Het voornemen om vanaf het midden van deze eeuw niet langer fossiele brandstoffen zoals olie en gas te gebruiken, wordt nu met het Akkoord van Parijs vooral met de mond beleden. Waarschijnlijk zijn er nog tal van grote natuurrampen nodig om de mensheid ervan te doordringen dat maatregelen tegen de opwarming van de aarde serieus ter hand moeten worden genomen.

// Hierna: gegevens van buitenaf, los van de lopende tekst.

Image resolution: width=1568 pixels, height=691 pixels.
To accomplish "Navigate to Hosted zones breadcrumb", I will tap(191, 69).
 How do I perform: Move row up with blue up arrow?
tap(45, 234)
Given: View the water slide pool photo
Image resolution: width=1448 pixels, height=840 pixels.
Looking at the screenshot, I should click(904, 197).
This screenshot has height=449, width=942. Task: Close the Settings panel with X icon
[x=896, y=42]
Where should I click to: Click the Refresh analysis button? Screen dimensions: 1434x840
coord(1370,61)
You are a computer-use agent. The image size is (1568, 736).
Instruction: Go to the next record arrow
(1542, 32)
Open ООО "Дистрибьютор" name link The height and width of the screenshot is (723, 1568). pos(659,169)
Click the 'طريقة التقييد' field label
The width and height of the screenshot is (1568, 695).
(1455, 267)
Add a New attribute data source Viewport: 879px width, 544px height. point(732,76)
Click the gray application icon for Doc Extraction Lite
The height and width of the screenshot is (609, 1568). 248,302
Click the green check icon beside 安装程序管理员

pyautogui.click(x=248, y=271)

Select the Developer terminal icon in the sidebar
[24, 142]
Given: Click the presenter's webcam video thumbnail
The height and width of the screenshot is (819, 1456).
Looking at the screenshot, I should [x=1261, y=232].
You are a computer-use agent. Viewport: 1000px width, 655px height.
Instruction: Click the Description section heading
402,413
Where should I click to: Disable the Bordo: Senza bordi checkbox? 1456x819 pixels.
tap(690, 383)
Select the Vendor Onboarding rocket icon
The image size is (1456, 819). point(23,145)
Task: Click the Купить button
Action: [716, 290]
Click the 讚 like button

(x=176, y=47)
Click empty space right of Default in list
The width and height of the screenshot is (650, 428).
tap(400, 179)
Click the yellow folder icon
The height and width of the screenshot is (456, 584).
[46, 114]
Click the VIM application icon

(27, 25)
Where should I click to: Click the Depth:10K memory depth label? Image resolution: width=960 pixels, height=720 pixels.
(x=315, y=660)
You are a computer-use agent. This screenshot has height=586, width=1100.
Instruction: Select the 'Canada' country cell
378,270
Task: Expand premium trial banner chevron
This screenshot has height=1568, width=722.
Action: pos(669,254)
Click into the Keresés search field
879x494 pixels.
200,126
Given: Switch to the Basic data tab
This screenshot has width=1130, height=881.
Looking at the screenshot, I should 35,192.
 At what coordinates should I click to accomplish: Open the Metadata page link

Wijs worden we uitsluitend door schade en schande.
Gemeenschappelijk belang
Bijzonder is dat met de Klimaattop in Parijs voor het eerst in de geschiedenis van de mensheid het bewustzijn is ontstaan van een gemeenschappelijk belang. In de strijd tegen de opwarming van de aarde zijn staten meer van elkaar afhankelijk dan ooit. Het gaat om het behoud van goede levensomstandigheden overal ter wereld.
Tot nu toe was het gebruik van het woord waarde een schaamlap. De verzorgingsstaat moest worden afgeslankt, meer fatsoen moest er komen, de hufterigheid aangepakt. Nu wordt waarde dus alom gekoppeld aan zorgzaamheid voor de aarde. Daar hebben we geen religie voor nodig, geen Tien Geboden. En ook de grote ideologieën hoeven we er niet voor uit de mottenballen te halen.
Wat zou Lucebert in zijn gedicht ‘De zeer oude zingt’ trouwens met waarde bedoelen? Die van culturele of economische goederen? De dichter benoemt het niet. Hij spreekt in poëzie, in woorden die niet besmeurd zijn. Hij spreekt niet eenduidig, maar ook niet met dubbele tong: ‘alles van waarde is weerloos/wordt van aanraakbaarheid rijk/en aan alles gelijk//als het hart van de tijd/als het hart van de tijd’.
Waarde is het hart van de tijd. Waarde is de essentie van het moment. Daar hoeven we geen doekjes om te winden. Daar hoeven we geen smoesjes voor te verzinnen. Daar hebben we geen schaamlap voor nodig.